Yes, and they reflect the fact that he just *might* have developed good taste in guitars 


Although I thought the Mummy and Ouija-themed guitars were pretty cool...

I'm REALLY liking the Alex Wade sig, speaking of good taste.


----------



## BlindingLight7 (Jan 12, 2012)

http://www.espguitars.com/images/news/new2012/Suicide.jpg


----------



## JPMike (Jan 12, 2012)

Long story, short: ESP ruined my life.


----------



## Thrashmanzac (Jan 12, 2012)

for all the lazy people here are all the new 7s from that link 




Uploaded with ImageShack.us


----------



## HeHasTheJazzHands (Jan 12, 2012)

Holy Shit, Frank Bello is with ESP again!? Must be trying to join Scott in bringing back the Belladona era magic.  

And it seems that Rob and Ben are giving us back some cockstock love. 

This has to be the best year for ESP in a long while.


----------



## -42- (Jan 12, 2012)

Oh, hey a Metallica signature I would actually play.


----------



## Robby the Robot (Jan 12, 2012)

I'll take the Eclipses in Volcano Red and Reindeer Blue as well as the Buz-7 please.


----------



## Ironbird (Jan 12, 2012)

Wow. I didn't expect these at all.

Being a HUGE Slaytanist, I didn't expect any new Hanneman sigs, actually. I thought they were all done, over and over again. Boy am I wrong!

It'll be interesting to see if Jeff actually gets around to using these on stage this year.


----------



## indrangelion (Jan 12, 2012)

For a second there I thought Matt Heafy from Trivium made the switch to ESP, look at that MKH-7. Certainly looks better than Matt's Epi 7, even though they share similar specs.


----------



## CapinCripes (Jan 12, 2012)

DAT FINISH.   also interesting to see Frankie Bello switching to ESP.  guess the guy didn't like only having a squire sig.  Can't blame him.


----------



## gunch (Jan 12, 2012)

Reindeer blue Horizon = yes
Rob Caggiano sig = yesyesyesyesyes all my yes


----------



## scherzo1928 (Jan 12, 2012)

OPTIONS!!!! We now have options!!!!!!


----------



## Thrashmanzac (Jan 12, 2012)

-42- said:


> Oh, hey a Metallica signature I would actually play.

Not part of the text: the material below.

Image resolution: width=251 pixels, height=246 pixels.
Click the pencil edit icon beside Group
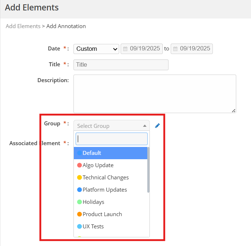click(157, 126)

the flame on the ltd is EXACTLY the same as on the esp, this leads me to think these are just mockups?
i would love to see real pictures, as i really like this guitar


----------



## toiletstand (Jan 12, 2012)

these all look amazing! holy shit!


----------



## Demiurge (Jan 13, 2012)

I'm diggin' the new Hammett model, but I'm afraid that it's coming at the expense of enduring another "see, Kirk Hammett is a classy guy who actually really likes classy guitars and eclectic music" media blitz like when the Loads came out.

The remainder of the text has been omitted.